자료 중 "Click the Update secret button" 문구가 있는 줄부터 "pos(596,260)" 문구가 있는 줄까지(양 끝 포함)만, "Update secret" 표현을 "Delete secret" 표현으로 바꾸고 나머지는 그대로 두어 다시 써 주시겠어요? 그림은 답에 넣지 마세요.

# 데이터셋 자료
>>>>
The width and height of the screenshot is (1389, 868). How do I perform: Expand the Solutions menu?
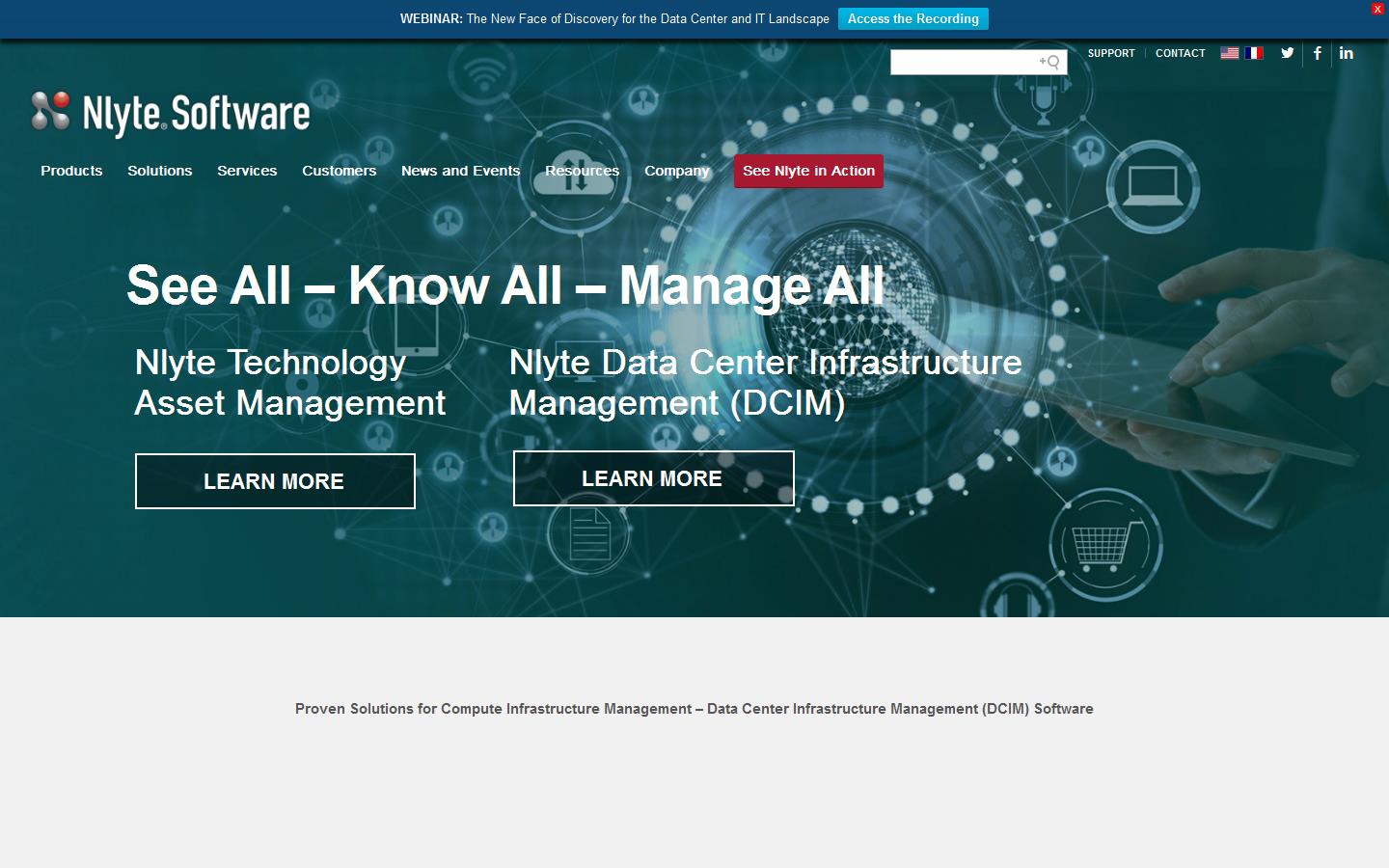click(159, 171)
<<<<
>>>>
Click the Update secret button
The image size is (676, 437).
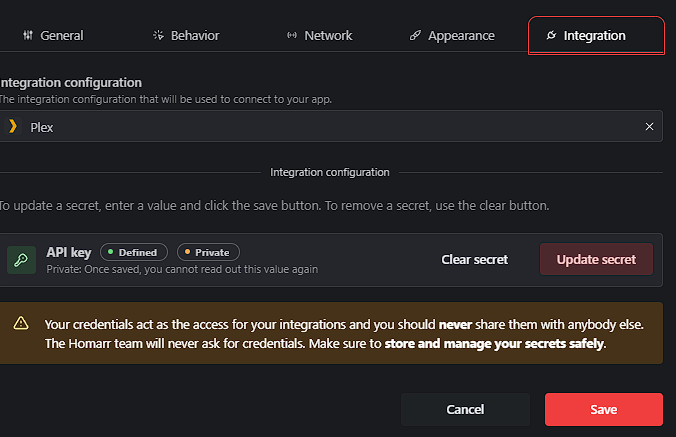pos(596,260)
<<<<
>>>>
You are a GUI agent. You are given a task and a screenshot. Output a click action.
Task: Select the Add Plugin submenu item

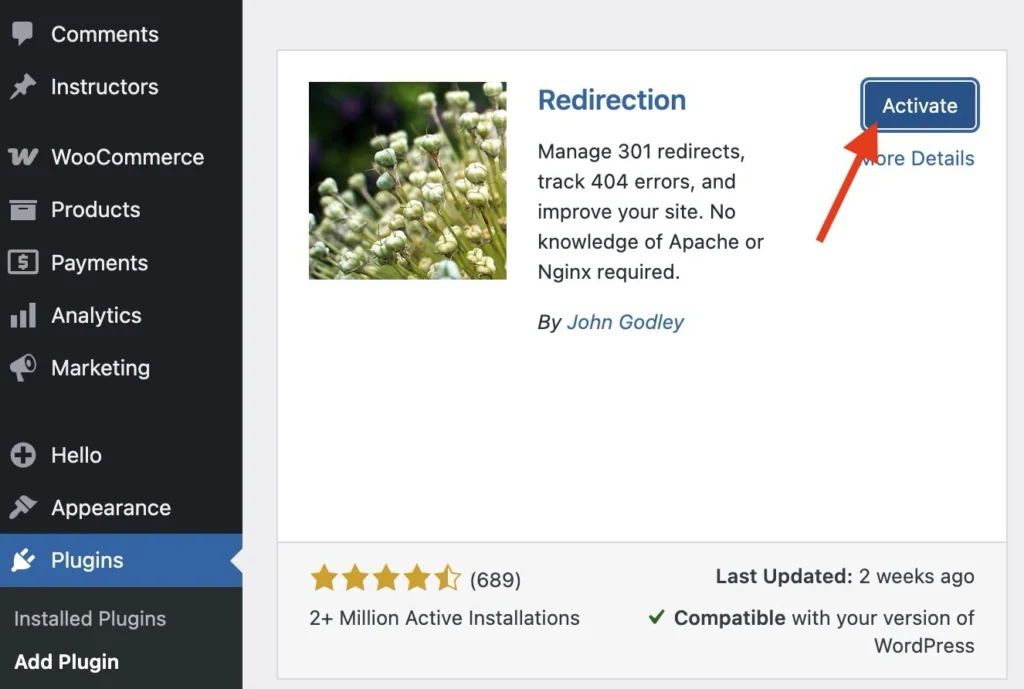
<<<<
# 연습 문제 풀이
Click the Delete secret button
The image size is (676, 437).
pos(596,260)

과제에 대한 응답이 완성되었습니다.